:: TRY IT ::
Every line from the one with "Task: Uncheck the Shared DLLs checkbox" to the end of the data needs to be copied exactly, and no line before it.

[Saved entries]

....

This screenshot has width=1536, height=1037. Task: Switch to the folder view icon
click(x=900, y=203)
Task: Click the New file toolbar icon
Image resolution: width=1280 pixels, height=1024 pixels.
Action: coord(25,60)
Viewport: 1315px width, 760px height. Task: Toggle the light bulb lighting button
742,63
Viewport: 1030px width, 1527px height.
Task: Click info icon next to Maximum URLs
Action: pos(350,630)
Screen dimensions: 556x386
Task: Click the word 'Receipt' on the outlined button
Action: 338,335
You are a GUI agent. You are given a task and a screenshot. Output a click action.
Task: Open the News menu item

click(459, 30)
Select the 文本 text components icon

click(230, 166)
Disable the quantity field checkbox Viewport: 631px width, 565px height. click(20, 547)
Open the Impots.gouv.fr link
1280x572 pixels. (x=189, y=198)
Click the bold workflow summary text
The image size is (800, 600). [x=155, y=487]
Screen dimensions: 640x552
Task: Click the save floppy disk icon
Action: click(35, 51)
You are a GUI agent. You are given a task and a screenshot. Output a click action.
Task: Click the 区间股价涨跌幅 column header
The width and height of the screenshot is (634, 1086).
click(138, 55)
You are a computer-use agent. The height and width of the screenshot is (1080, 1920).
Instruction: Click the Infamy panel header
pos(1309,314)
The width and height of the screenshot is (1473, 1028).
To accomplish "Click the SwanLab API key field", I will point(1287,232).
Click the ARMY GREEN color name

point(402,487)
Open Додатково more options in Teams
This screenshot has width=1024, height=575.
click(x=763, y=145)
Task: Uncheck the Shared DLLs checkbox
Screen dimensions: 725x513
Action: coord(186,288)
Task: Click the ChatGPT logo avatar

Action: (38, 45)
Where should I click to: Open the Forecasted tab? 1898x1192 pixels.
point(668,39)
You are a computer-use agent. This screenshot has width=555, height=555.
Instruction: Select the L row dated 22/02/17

....

:: SOLUTION TO THIS PROBLEM ::
Task: Uncheck the Shared DLLs checkbox
Screen dimensions: 725x513
Action: coord(186,288)
Task: Click the ChatGPT logo avatar

Action: (38, 45)
Where should I click to: Open the Forecasted tab? 1898x1192 pixels.
point(668,39)
You are a computer-use agent. This screenshot has width=555, height=555.
Instruction: Select the L row dated 22/02/17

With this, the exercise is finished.